O Estado e sua intervenção na família
Querer, pois, que o poder civil invada
arbitrariamente o santuário da família é um erro grave e funesto.
Certamente,
se existe em algum lugar uma família que se encontre numa situação desesperada
e que faça esforços vãos para sair dela, é justo que, em tais extremos, o poder
público venha em seu auxílio, porque a família
é um membro da sociedade. Da mesma forma, se existe um lar doméstico que
seja palco de graves violações dos direitos mútuos, que o poder público intervenha para restituir a cada um os seus
direitos. Isso não é usurpar as atribuições dos cidadãos, mas fortalecer os
seus direitos, protegê-los e defendê-los como convém. Todavia, a ação daqueles que presidem ao governo
público não devem ir mais além; a natureza proíbe-lhes ultrapassarem esses
limites. A autoridade paterna não podia
ser abolida, nem absorvida pelo Estado, porque ela tem uma origem comum na vida
humana. “ Os filhos são alguma coisa de seu pai ”; são de certa forma uma
extensão da sua pessoa, e, para falar com justiça, não é imediatamente por si
que eles se agregam e se incorporam na sociedade civil, mas por intermédio da sociedade
doméstica em que nasceram.
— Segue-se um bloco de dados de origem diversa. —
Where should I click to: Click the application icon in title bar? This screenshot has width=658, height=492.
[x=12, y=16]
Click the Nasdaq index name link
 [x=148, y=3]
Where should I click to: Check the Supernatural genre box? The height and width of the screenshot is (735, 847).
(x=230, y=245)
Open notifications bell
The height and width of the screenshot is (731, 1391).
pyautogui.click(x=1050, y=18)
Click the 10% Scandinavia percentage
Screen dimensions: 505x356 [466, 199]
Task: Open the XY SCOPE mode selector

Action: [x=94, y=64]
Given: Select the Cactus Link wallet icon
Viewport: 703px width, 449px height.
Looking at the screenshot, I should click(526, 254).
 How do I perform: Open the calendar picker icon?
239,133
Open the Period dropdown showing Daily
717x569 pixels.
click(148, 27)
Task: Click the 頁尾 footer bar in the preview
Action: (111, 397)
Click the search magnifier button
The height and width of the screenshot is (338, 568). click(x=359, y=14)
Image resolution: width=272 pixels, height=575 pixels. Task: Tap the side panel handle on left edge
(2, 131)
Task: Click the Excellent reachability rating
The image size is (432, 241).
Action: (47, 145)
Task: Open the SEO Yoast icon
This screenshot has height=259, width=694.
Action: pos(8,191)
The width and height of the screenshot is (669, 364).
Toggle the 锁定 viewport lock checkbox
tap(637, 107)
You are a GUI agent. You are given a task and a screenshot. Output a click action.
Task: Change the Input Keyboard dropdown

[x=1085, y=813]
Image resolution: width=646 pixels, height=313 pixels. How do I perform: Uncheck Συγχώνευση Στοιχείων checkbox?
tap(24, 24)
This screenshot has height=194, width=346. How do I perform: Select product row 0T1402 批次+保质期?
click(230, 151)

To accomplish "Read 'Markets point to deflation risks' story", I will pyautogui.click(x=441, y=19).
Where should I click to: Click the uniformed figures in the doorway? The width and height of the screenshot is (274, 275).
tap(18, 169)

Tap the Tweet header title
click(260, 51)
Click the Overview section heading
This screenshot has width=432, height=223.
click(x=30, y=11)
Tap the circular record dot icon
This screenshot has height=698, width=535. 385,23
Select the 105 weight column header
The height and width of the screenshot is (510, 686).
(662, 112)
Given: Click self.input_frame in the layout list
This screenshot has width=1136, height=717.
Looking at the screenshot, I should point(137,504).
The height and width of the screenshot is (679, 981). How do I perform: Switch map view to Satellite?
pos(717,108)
Porque os “ os filhos são naturalmente alguma coisa
do seu pai ... devem ficar sob a tutela dos pais até que tenham adquirido o
“livre-arbítrio”. Assim, substituindo a
providência paterna pela providência do Estado, os socialistas vão contra a justiça
natural e quebram os laços da família.
As desastrosas consequências da
solução socialista
Mas, além da
injustiça do seu sistema, veem-se bem todas as suas funestas consequências, a
perturbação em todas as classes da sociedade, uma odiosa e insuportável
servidão para todos os cidadãos, porta
aberta a todas as invejas, a todos os descontentamentos, a todas as
discórdias; o talento e a habilidade privado dos seus estímulos, e, como
consequência necessária, as riquezas estancadas na sua fonte; enfim, em lugar
dessa igualdade tão sonhada, a igualdade
na indigência e na miséria.
Por tudo o
que nós acabamos de dizer, se compreende que a teoria socialista de propriedade coletiva deve absolutamente
repudiar-se como prejudicial àqueles mesmo que se quer socorrer, contrária aos
direitos naturais dos indivíduos, como
desnaturando a função do Estado e perturbando a tranquilidade pública.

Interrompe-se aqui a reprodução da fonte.